This first retrospective in Belgium of American artist Peter Saul (b. 1934) covers the career of one of Pop Art's most recent contemporaries, from the late 1950s to the present day. Created at Les Abattoirs, Musée-Frac Occitanie in Toulouse, the exhibition Peter Saul. Pop, Funk, Bad Painting and More, an exhibition of unrivalled scope, presents just over 80 works (paintings, graphic arts, archives, etc.).
Surprisingly, the journey begins in Paris, at the dawn of the 1960s. It was here that the artist produced his first works, reproducing superheroes, comic books and everyday objects typical of the American Way of Life. Thousands of miles from the epicenter of Pop Art, to which he nonetheless denied belonging while sharing its themes, Peter Saul offered a critical side, questioning the Western consumerist and imperialist model.

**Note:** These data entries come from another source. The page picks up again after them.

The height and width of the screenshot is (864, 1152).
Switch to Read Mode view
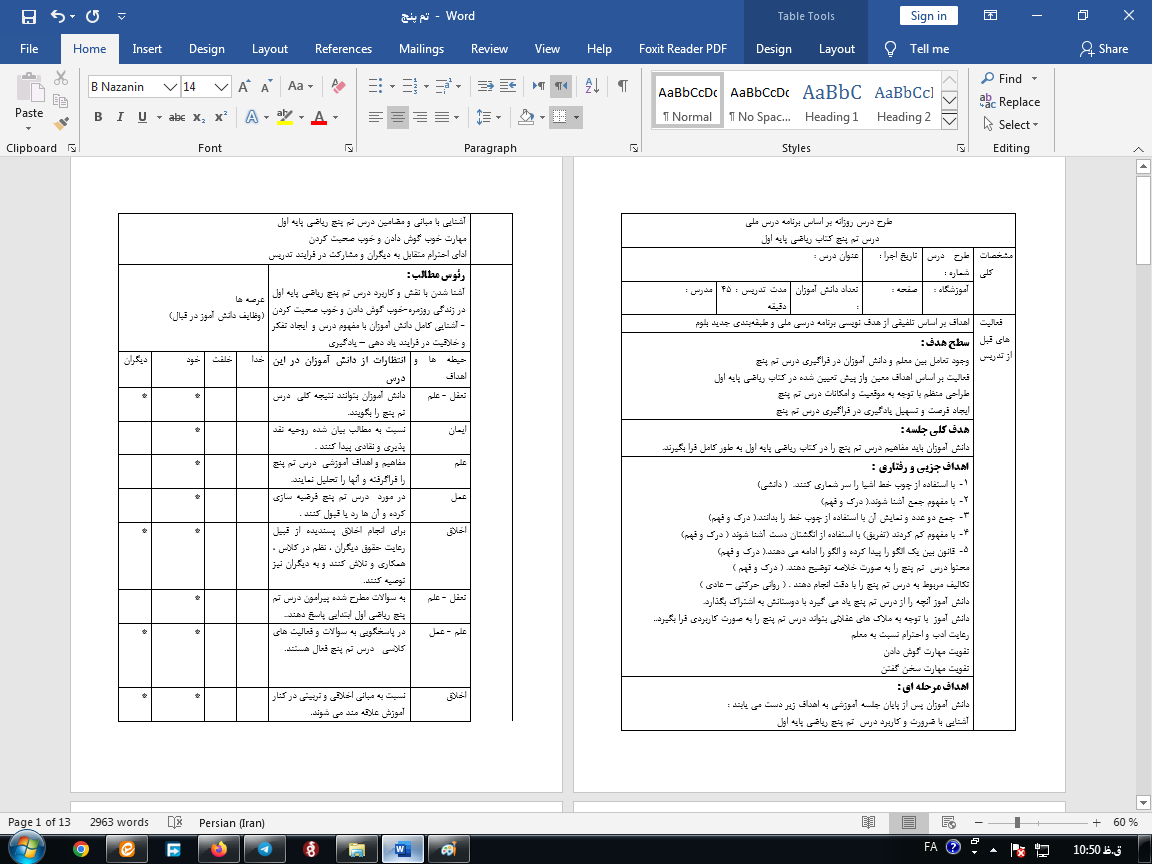pyautogui.click(x=870, y=822)
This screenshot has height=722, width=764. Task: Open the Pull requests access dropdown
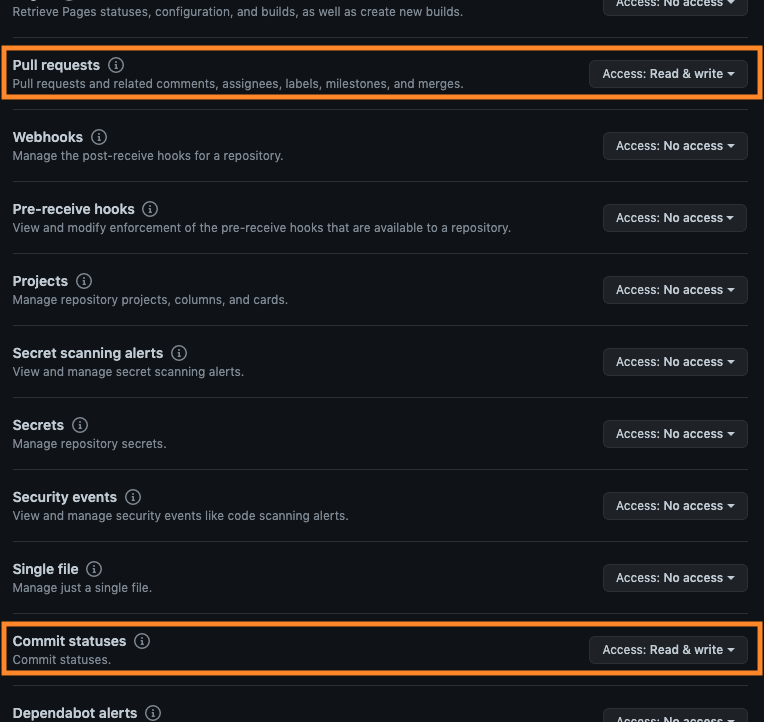click(x=668, y=74)
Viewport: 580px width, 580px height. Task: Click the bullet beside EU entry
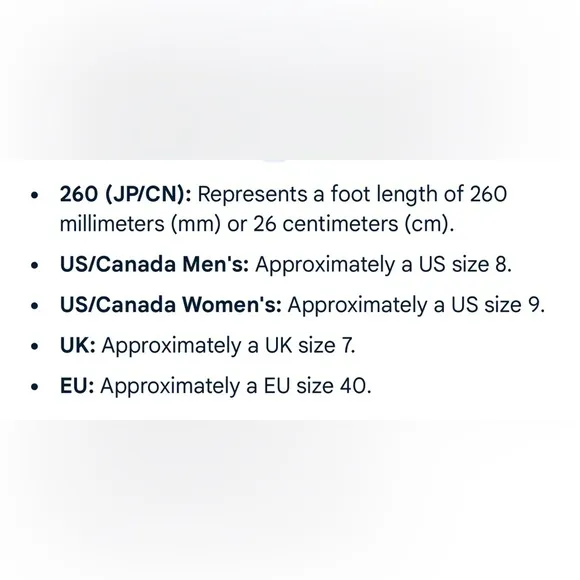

Upon his return to the USA in 1964, he moved to California, the home of a new "Funk" art, with which his pop and surrealist painting resonates, revealing how, despite its singularity, it anticipated some of the major artistic trends of the late 20th century. Pop differently, Funk brightly, his art also prefigured the "Bad Painting" of the 1980s, while revealing a new way of making colorful, exuberant history paintings. Peter Saul has never ceased to pay attention to the world around him: the Vietnam War, civil rights struggles, ecology, junk food and cigarettes are all strong themes that he has regularly addressed in his work.
Right up to the present day, Peter Saul has never ceased to reveal the most powerful issues facing the world and art, making him one of the major painters of the 20th and 21st centuries, and one of the most influential on the young art scene.